KUTIPAN TEKS
○ ○ ○ ○ ○

Tantangan
Muhammadiyah
Roni Tabroni ; Pengurus Majelis Pustaka dan Informasi PP Muhammadiyah, Pengajar di UIN
Sunan Gunung Djati Bandung
Sumber : REPUBLIKA,
21 Juni 2012
Menjelang
sidang Tanwir Muhammadiyah 2012 ini, suasana kebangsaan sedang diselimuti iklim
politik dan kasus hukum yang cukup kental. Setidaknya, ini merupakan isyarat
tantangan bagi Muhammadiyah yang bertema “Gerakan Pencerahan Solusi Untuk
Bangsa”.
Selain
kasus hukum yang menyita banyak energi bangsa ini, saat ini juga secara nasional
konstalasi 2014 seolah-olah ada di depan mata. Manuver politik berbagai
kalangan sudah lama menggelinding. Di Ibu Kota Negara (DKI Jakarta), pilgub
beberapa saat lagi akan dilaksanakan. Di Jawa Barat, pilgub juga sudah mulai
menghangat.
Persoalan tanwir tidak ada kaitan sama sekali dengan agenda politik
sebab berbeda dengan muktamar yang memiliki agenda pergantian kepemimpinan.
Namun, sedikit banyak suasana kebangsaan menyelimuti persiapan tanwir.
Namun,
tidak seperti yang lain, nuansa politis di tingkat pusat hingga beberapa
provinsi tahun ini tidak menyurutkan persiapan kader-kader Muhammadiyah di
berbagai wilayah untuk menghadapi agenda penting, yaitu tanwir yang
diselenggarakan di Bandung.
Di
usianya lebih dari satu abad ini, Muhammadiyah tetap tegar dan progresif dalam
melakukan peran-peran keumatan dan kebangsaannya. Muhammadiyah (meminjam bahasa
Amien Rais) tetap sehat walafiat, kendati kadang-kadang batuk atau masuk angin.
Dalam
suasana yang berbau politis, sesungguhnya setiap ormas, apapun itu, senantiasa
menghadapi godaan berupa tarikan politis yang cukup menarik.
Namun,
Muhammadiyah memiliki sejarah panjang, tidak mudah untuk diintervensi, sehingga
tidak mungkin ada yang bisa dan berani menjual untuk sekadar sebuah kekuasaan
sesaat.
Kecenderungan
itu sangat mungkin, sebab apa pun alasannya, secara politis Muhammadiyah
merupakan organisasi yang sangat seksi dan dapat dijadikan salah satu kekuatan
politik. Karena itu, mengambil Muhammadiyah adalah langkah tepat untuk
memperkuat sebuah kekuasaan. Berhasil atau tidak “merebut” Muhammadiyah, sangat
ditentukan oleh para elite dan seluruh kader, khususnya elite Muhammadiyah.

○ ○ ○ ○ ○

Entri untuk menemukan teks dan elemen:
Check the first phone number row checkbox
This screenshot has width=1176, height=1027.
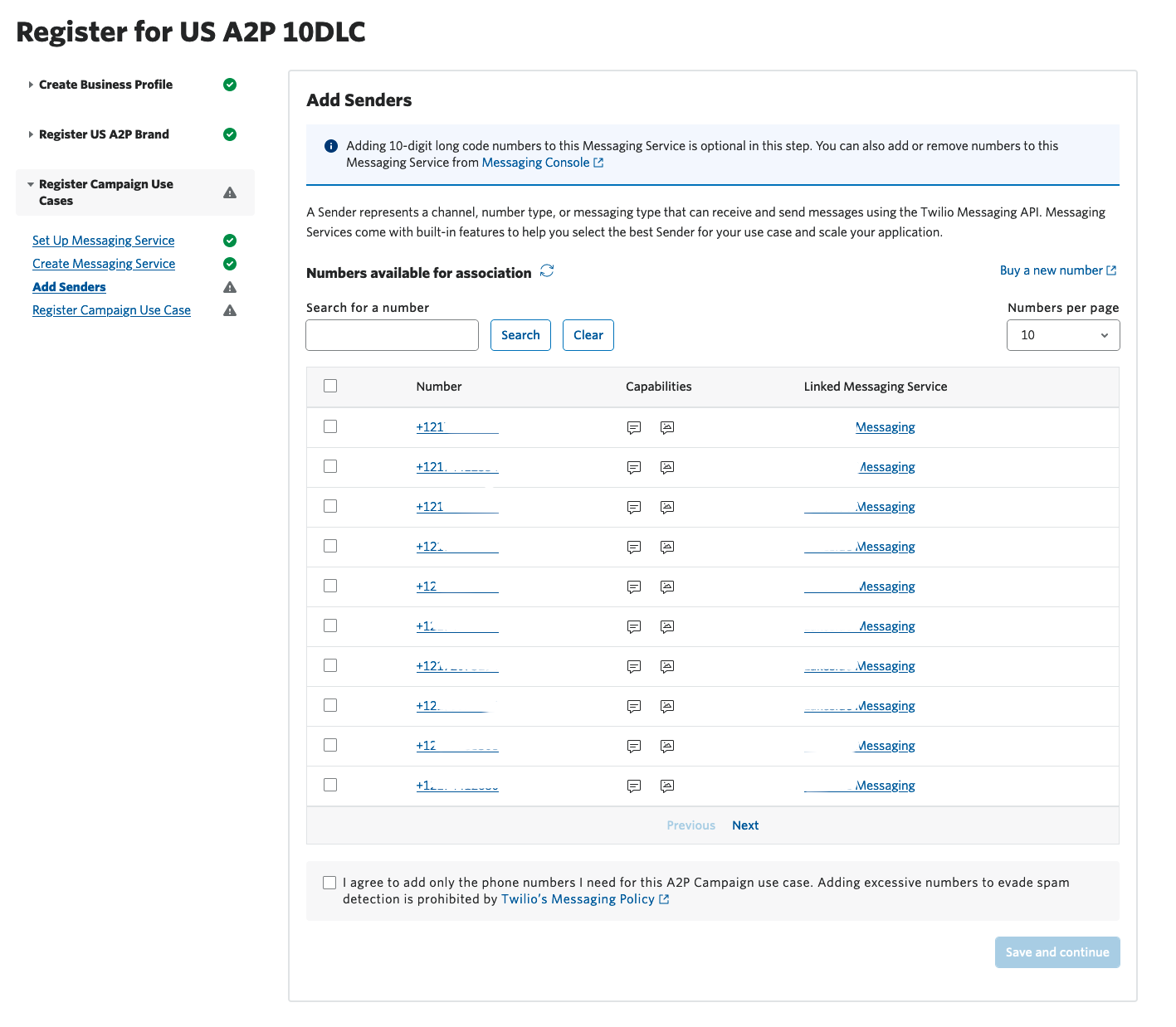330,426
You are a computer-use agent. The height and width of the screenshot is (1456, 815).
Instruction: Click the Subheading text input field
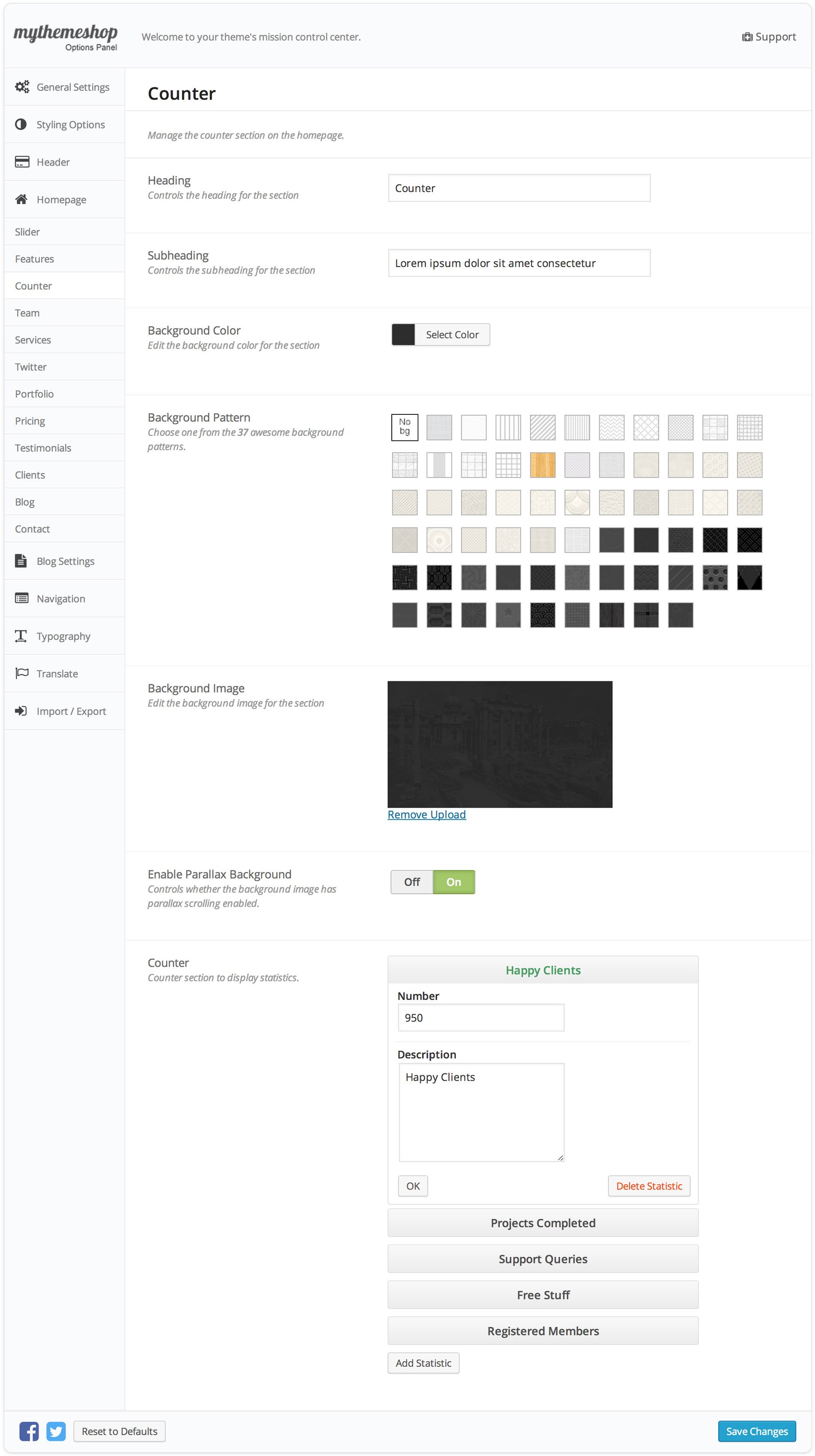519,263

○ ○ ○ ○ ○

PETUNJUK TUGAS A
Sebutkan semua nama daerah yang muncul dalam isi kutipan teks tentang tantangan Muhammadiyah, yaitu sejak paragraf yang diawali kata "Menjelang".
PETUNJUK TUGAS B
Tolong lanjutkan tulisan tentang tantangan Muhammadiyah itu, dimulai tepat setelah kalimat terakhirnya.
Baris-baris di sini merupakan bahan tersendiri yang terpisah dari kutipan teks.

HASIL JAWABAN A
Ibu Kota Negara (DKI Jakarta), Jawa Barat, Bandung

HASIL JAWABAN B
Selama kader-kader terbaik Muhammadiyah itu masih komit dengan garis perjuangan
dan tidak tergiur godaan-godaan sesaat, selama itu pula Muhammadiyah tetap
menunjukkan wibawanya. Namun, jika Muhammadiyah dalam hal ini elite dan
kadernya mudah terbeli, ormas ini benar-benar akan dipertaruhkan atau bahkan
tamat riwayatnya.
Selain
itu, di tengah gerakan masyarakat baru yang selalu berubah, bagaimana ormas
Islam, khususnya Muhammadiyah, memosisikan diri sebagai kekuatan sosial. Ilmu
pengetahuan yang melahirkan ledakan teknologi yang semakin canggih dalam setiap
detiknya, melahirkan sebuah wajah dan kultur masyarakat baru dengan pola komunikasi
yang sangat khas.
Karena
itu, keberimanan terhadap teknologi di sini harus menjadi bagian dari ruh ormas
Islam agar tetap bertahan dan eksis di tengah masyarakat. Dalam konteks ini,
Muhammadiyah dipertaruhkan pasca tanwir dalam peran-perannya terhadap
masyarakat yang memiliki budaya komunikasi yang selalu berubah itu. Dengan
demikian, respons forum tanwir terhadap gejala perkembangan pola budaya
masyarakat baru yang dipengaruhi oleh perkembangan teknologi informasi ini akan
menentukan masih eksis atau tidaknya Muhammadiyah pada masa mendatang.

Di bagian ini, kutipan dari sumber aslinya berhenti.